La démobilisation n'est pas un vain mot. "À l’échelle des soldats démobilisables, cette période s’apparente à un véritable basculement identitaire, relèvent Bruno Cabanes et Guillaume Piketty, auteurs d'un article sur les sorties de guerre au XXe siècle, publié sur le site du Centre d'histoire de Sciences Po. "Il leur faut se dépouiller de leurs identités combattantes, faire le deuil des morts et de la compagnie des survivants et reprendre leur place dans la vie civile." La transition, qui passe aussi par une "déprise de la violence" après des années de folie meurtrière, peut prendre du temps.
Les populations sont en deuil
Après l'armistice commence un long travail pour retrouver les corps des poilus morts ou disparus. Si des comités d'accueil sont organisés pour les soldats qui rentrent au pays, en France comme en Allemagne, la période d'après-guerre est aussi celle du deuil. Des monuments aux morts sont érigés dans les communes, à la gloire des 1,3 million de poilus tombés au combat. Le défilé du 14 juillet 1919 s'ouvre avec la présence d'un millier d'invalides de guerre.
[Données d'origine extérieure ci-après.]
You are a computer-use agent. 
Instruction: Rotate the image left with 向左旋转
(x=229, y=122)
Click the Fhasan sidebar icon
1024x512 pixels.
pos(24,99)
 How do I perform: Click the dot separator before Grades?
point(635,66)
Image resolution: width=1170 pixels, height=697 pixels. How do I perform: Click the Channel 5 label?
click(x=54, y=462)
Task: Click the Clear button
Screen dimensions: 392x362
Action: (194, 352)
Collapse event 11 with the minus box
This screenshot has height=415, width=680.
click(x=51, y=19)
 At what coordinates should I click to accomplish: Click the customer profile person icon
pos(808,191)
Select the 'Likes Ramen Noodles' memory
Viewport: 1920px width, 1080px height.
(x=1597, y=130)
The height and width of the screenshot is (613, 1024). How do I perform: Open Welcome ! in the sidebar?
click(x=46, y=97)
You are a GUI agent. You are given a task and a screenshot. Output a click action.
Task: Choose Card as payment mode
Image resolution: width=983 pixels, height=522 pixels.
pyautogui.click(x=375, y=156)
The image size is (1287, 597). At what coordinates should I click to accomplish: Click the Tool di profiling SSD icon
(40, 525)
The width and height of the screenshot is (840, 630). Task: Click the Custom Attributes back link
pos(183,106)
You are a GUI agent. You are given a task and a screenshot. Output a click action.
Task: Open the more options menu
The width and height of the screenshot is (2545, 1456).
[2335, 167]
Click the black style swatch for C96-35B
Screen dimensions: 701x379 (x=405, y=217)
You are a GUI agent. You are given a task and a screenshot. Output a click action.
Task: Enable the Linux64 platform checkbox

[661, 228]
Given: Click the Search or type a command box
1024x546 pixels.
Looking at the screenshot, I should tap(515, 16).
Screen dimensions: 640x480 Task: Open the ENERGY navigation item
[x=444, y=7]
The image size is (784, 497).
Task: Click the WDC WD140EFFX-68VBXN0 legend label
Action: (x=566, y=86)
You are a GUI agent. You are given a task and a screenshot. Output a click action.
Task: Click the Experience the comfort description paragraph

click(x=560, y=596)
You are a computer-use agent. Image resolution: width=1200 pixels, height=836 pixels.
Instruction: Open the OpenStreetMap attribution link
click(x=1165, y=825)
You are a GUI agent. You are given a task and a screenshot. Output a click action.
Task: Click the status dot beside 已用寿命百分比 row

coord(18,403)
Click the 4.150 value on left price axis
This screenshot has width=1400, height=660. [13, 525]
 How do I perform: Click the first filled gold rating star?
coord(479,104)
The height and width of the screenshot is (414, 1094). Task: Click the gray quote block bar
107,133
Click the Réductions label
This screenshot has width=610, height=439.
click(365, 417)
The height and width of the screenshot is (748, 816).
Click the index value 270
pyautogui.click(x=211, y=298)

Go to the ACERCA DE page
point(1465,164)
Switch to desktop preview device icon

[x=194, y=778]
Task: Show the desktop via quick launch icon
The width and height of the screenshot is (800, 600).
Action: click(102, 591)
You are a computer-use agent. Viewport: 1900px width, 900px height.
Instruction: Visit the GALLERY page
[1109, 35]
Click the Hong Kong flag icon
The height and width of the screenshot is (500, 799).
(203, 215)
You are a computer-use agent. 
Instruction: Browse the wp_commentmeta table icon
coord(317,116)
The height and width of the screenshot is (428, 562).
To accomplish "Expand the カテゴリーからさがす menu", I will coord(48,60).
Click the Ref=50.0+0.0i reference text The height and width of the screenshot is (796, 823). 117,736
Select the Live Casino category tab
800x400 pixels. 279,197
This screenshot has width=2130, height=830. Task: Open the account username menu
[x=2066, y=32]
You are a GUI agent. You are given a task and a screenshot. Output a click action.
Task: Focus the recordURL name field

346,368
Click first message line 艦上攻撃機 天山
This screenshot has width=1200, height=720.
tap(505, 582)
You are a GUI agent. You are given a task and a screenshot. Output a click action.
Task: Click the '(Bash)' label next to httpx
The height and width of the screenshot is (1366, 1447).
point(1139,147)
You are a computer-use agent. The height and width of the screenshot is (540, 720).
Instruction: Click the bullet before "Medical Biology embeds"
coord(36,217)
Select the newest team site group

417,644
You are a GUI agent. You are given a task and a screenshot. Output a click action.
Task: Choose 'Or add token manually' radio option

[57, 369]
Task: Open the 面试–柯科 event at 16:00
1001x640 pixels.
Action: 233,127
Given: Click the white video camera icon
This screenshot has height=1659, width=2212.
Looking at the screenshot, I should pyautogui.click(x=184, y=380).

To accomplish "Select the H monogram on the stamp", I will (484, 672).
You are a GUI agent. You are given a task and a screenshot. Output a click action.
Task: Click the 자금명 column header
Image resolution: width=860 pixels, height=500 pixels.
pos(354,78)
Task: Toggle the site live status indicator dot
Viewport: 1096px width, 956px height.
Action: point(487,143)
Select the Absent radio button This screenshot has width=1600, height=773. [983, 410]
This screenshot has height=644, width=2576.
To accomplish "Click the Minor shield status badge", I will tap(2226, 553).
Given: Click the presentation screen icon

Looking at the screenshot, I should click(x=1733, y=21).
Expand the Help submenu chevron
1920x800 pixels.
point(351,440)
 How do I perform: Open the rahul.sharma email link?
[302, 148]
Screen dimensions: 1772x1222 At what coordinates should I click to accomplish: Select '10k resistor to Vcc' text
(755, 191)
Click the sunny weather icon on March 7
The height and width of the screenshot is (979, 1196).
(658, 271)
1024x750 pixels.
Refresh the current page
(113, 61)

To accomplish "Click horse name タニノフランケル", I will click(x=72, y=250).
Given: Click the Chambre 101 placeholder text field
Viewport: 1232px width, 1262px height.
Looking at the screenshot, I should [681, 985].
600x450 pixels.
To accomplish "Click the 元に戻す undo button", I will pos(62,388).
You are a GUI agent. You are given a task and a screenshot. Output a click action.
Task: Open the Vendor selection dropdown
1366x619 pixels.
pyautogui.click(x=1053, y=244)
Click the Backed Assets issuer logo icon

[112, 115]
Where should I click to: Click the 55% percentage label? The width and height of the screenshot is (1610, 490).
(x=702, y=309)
La tombe du "soldat inconnu" est inaugurée le 11 novembre 1920.
Les séquelles de 14-18 se lisent sur les visages des gueules cassées et les membres meurtris des invalides, mais aussi dans la vie quotidienne des survivants. Le nombre de divorces triple entre 1915 et 1920, passant de 561 à 1 235 pour 10 000 mariages,notent Christophe Prochasson et Florin Turcanu, auteurs de La Grande Guerre. Histoire de la mémoire collective en France et en Roumanie. Le syndrome de stress post-traumatique, terme qui naît pleinement avec ce conflit, hante la vie de nombreux hommes et de leur famille.
La paix reste à établir
Au-delà des difficultés physiques et psychologiques à penser "l'après", il reste encore pour les Etats à définir les modalités de la paix. Après de longs mois de discussions, le traité de Versailles est signé le 28 juin 1919, dans la galerie des Glaces du château de Versailles. La guerre est officiellement terminée. L'Alsace et la Moselle, perdues en 1871, réintègrent la France. Le traité établit, dans l'article 231, la responsabilité morale de l'Allemagne et de ses alliés, jugés seuls responsables du conflit. D'où les réparations financières importantes : le montant à payer s'élève à 132 milliards de marks-or. Devant le refus allemand de payer, la France occupe la Ruhr à partir du 11 janvier 1923, preuve supplémentaire que la guerre tarde à s'effacer.
Malgré la signature du traité, l'Allemagne est-elle encore considérée comme un ennemi en France ? "Le sentiment d'animosité anti-allemand reste latent dans la société française jusqu'à la moitié des années 20, estime Victor Demiaux. Après l'élection du cartel des gauches, en 1924, et les opérations diplomatiques d'Aristide Briand pour insérer l'Allemagne dans le système international, les choses s'apaisent." Une analyse partagée par Elise Julien : "On constate un certain désenchantement dans les années 1920, qui pousse la population française vers le pacifisme. Le slogan'l'Allemagne paiera' est jugé moins crédible. L'ennemi, ce n'est plus l'Allemagne, désormais, c'est la guerre."
Le traité de Versailles est vécu par les Allemands comme une condamnation excessivement rude. Le terme de "Diktat" s'impose rapidement dans l'opinion publique. Cette dernière n'a jamais vraiment pris conscience de l'ampleur de la défaite, notamment car les dégâts n'étaient pas visibles sur le territoire allemand. Le texte, qui impose aussi de démilitariser la rive gauche du Rhin, sera au cœur des revendications militaristes d'Adolf Hitler et de l'Allemagne nazie, dans les années 30.